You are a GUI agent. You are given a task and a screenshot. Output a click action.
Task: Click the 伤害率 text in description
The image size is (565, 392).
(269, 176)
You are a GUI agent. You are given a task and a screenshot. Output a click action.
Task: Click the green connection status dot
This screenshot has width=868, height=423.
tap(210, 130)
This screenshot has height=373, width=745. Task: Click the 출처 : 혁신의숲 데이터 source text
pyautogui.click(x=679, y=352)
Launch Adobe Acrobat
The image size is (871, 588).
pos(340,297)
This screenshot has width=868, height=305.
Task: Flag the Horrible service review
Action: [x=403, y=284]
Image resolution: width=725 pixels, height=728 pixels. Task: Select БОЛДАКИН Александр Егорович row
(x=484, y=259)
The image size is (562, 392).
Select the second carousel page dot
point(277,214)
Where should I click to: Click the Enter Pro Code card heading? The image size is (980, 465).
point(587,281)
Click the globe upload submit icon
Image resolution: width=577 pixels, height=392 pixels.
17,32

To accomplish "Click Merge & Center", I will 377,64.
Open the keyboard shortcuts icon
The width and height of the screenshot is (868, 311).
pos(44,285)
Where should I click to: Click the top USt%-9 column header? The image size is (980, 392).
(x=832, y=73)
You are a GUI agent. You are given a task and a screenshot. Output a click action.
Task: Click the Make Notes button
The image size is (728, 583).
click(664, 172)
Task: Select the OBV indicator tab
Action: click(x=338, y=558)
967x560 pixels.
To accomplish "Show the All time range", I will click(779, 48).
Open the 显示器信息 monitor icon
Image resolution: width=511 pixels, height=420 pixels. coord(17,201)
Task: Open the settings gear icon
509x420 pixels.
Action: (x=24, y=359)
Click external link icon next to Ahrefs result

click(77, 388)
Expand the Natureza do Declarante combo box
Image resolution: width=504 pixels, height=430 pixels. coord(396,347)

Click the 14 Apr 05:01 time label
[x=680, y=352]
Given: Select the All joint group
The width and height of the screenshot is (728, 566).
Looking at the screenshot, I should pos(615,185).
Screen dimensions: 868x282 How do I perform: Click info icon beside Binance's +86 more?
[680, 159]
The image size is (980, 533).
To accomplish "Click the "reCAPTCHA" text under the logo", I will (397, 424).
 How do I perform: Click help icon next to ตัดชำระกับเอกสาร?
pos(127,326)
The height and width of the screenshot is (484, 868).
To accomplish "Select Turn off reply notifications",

============================================================

Would you output the material above once more, exactly as given?

FINISHED TASK:
You are a GUI agent. You are given a task and a screenshot. Output a click action.
Task: Click the 伤害率 text in description
The image size is (565, 392).
(269, 176)
You are a GUI agent. You are given a task and a screenshot. Output a click action.
Task: Click the green connection status dot
This screenshot has width=868, height=423.
tap(210, 130)
This screenshot has height=373, width=745. Task: Click the 출처 : 혁신의숲 데이터 source text
pyautogui.click(x=679, y=352)
Launch Adobe Acrobat
The image size is (871, 588).
pos(340,297)
This screenshot has width=868, height=305.
Task: Flag the Horrible service review
Action: [x=403, y=284]
Image resolution: width=725 pixels, height=728 pixels. Task: Select БОЛДАКИН Александр Егорович row
(x=484, y=259)
The image size is (562, 392).
Select the second carousel page dot
point(277,214)
Where should I click to: Click the Enter Pro Code card heading? The image size is (980, 465).
point(587,281)
Click the globe upload submit icon
Image resolution: width=577 pixels, height=392 pixels.
17,32

To accomplish "Click Merge & Center", I will 377,64.
Open the keyboard shortcuts icon
The width and height of the screenshot is (868, 311).
pos(44,285)
Where should I click to: Click the top USt%-9 column header? The image size is (980, 392).
(x=832, y=73)
You are a GUI agent. You are given a task and a screenshot. Output a click action.
Task: Click the Make Notes button
The image size is (728, 583).
click(664, 172)
Task: Select the OBV indicator tab
Action: click(x=338, y=558)
967x560 pixels.
To accomplish "Show the All time range", I will click(779, 48).
Open the 显示器信息 monitor icon
Image resolution: width=511 pixels, height=420 pixels. coord(17,201)
Task: Open the settings gear icon
509x420 pixels.
Action: (x=24, y=359)
Click external link icon next to Ahrefs result

click(77, 388)
Expand the Natureza do Declarante combo box
Image resolution: width=504 pixels, height=430 pixels. coord(396,347)

Click the 14 Apr 05:01 time label
[x=680, y=352]
Given: Select the All joint group
The width and height of the screenshot is (728, 566).
Looking at the screenshot, I should pos(615,185).
Screen dimensions: 868x282 How do I perform: Click info icon beside Binance's +86 more?
[680, 159]
The image size is (980, 533).
To accomplish "Click the "reCAPTCHA" text under the logo", I will (397, 424).
 How do I perform: Click help icon next to ตัดชำระกับเอกสาร?
pos(127,326)
The height and width of the screenshot is (484, 868).
To accomplish "Select Turn off reply notifications",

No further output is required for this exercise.